Problem requirements:
First find the line with "has width=768, height=625." in the entries below, then set down exactly every line through the line with "Click the Collapse", that line included.

------ Input ------

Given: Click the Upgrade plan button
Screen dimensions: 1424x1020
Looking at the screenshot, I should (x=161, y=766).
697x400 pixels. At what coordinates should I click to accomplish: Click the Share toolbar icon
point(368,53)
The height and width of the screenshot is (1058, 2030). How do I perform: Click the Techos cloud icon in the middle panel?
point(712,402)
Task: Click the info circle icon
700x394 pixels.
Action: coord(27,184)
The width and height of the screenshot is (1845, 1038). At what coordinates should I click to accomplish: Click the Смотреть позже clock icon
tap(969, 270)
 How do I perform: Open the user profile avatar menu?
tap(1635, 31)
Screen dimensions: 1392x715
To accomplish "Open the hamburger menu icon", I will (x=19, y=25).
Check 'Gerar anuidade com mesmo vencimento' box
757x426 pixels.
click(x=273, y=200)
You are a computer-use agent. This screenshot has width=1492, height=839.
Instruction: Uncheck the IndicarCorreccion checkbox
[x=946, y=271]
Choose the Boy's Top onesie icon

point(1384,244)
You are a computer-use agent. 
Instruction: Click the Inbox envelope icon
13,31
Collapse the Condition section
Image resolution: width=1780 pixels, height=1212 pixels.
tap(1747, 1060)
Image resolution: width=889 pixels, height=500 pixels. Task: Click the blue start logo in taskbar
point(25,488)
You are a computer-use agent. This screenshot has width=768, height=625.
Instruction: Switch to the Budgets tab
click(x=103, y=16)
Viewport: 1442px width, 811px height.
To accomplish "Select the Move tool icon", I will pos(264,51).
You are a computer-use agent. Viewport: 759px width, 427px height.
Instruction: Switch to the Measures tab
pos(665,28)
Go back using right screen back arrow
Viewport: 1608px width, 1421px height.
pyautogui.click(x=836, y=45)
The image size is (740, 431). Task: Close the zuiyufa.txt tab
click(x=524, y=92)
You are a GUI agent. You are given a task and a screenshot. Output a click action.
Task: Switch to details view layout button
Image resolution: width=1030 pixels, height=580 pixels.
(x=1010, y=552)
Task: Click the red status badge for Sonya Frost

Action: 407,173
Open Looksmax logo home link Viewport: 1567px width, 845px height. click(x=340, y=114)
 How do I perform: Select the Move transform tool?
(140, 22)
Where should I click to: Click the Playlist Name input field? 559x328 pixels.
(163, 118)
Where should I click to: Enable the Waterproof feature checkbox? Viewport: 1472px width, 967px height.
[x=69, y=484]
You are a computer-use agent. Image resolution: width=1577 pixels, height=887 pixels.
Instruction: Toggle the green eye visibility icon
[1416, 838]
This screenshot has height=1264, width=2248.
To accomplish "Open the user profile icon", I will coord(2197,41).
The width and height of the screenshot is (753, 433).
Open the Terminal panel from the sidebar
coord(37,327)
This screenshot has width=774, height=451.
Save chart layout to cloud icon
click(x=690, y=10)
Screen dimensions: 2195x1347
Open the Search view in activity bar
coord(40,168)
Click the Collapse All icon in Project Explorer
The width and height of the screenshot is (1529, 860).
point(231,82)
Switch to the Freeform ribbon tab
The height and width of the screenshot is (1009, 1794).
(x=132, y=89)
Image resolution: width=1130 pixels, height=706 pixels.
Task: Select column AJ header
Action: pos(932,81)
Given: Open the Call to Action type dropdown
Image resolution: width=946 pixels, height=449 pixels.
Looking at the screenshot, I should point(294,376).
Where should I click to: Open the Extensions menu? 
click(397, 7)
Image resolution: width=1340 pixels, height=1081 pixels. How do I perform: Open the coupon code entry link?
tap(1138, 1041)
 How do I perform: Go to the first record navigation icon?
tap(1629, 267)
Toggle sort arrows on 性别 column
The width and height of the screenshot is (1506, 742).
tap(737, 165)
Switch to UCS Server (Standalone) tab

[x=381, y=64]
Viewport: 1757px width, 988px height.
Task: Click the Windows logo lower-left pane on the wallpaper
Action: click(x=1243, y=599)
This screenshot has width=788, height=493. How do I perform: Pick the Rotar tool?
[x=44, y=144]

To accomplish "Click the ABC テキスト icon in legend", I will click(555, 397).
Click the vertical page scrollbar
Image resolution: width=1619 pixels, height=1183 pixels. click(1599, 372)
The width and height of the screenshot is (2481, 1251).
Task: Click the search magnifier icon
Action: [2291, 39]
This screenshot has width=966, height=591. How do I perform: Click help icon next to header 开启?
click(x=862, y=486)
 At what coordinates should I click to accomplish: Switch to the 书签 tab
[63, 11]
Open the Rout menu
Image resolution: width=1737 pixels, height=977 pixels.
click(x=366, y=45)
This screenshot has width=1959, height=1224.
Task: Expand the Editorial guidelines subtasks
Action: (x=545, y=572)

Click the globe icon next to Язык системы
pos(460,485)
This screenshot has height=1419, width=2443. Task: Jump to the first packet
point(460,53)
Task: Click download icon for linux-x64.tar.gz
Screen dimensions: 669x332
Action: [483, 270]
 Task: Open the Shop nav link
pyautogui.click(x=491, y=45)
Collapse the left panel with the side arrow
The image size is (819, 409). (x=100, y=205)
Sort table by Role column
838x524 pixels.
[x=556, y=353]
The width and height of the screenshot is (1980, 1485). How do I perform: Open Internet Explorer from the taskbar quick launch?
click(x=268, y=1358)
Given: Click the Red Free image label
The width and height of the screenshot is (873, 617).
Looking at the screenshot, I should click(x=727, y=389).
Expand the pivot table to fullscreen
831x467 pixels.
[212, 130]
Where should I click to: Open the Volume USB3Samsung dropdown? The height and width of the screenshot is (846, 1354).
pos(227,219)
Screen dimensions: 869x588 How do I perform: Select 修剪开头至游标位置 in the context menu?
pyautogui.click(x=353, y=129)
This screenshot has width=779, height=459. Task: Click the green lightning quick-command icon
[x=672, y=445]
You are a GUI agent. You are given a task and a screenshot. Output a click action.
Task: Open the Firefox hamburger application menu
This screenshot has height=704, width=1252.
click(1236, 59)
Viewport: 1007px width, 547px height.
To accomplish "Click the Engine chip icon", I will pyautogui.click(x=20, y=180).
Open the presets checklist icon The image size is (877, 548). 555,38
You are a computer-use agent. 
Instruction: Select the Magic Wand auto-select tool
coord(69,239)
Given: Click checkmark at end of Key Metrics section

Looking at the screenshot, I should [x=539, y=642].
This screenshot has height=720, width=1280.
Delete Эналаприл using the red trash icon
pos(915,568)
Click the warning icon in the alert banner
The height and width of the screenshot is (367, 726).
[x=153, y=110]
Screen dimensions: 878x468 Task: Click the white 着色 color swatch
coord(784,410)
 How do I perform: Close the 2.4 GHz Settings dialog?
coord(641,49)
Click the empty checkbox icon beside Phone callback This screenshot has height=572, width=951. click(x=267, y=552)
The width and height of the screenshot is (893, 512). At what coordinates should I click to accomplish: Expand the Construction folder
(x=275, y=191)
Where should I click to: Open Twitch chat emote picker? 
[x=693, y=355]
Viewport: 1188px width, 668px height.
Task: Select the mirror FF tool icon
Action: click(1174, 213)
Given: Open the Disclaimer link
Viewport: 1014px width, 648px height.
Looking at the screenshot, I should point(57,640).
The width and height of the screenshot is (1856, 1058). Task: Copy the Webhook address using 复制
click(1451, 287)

------

Solution:
You are a computer-use agent. This screenshot has width=768, height=625.
Instruction: Switch to the Budgets tab
click(x=103, y=16)
Viewport: 1442px width, 811px height.
To accomplish "Select the Move tool icon", I will pos(264,51).
You are a computer-use agent. Viewport: 759px width, 427px height.
Instruction: Switch to the Measures tab
pos(665,28)
Go back using right screen back arrow
Viewport: 1608px width, 1421px height.
pyautogui.click(x=836, y=45)
The image size is (740, 431). Task: Close the zuiyufa.txt tab
click(x=524, y=92)
You are a GUI agent. You are given a task and a screenshot. Output a click action.
Task: Switch to details view layout button
Image resolution: width=1030 pixels, height=580 pixels.
(x=1010, y=552)
Task: Click the red status badge for Sonya Frost

Action: 407,173
Open Looksmax logo home link Viewport: 1567px width, 845px height. click(x=340, y=114)
 How do I perform: Select the Move transform tool?
(140, 22)
Where should I click to: Click the Playlist Name input field? 559x328 pixels.
(163, 118)
Where should I click to: Enable the Waterproof feature checkbox? Viewport: 1472px width, 967px height.
[x=69, y=484]
You are a computer-use agent. Image resolution: width=1577 pixels, height=887 pixels.
Instruction: Toggle the green eye visibility icon
[1416, 838]
This screenshot has height=1264, width=2248.
To accomplish "Open the user profile icon", I will coord(2197,41).
The width and height of the screenshot is (753, 433).
Open the Terminal panel from the sidebar
coord(37,327)
This screenshot has width=774, height=451.
Save chart layout to cloud icon
click(x=690, y=10)
Screen dimensions: 2195x1347
Open the Search view in activity bar
coord(40,168)
Click the Collapse All icon in Project Explorer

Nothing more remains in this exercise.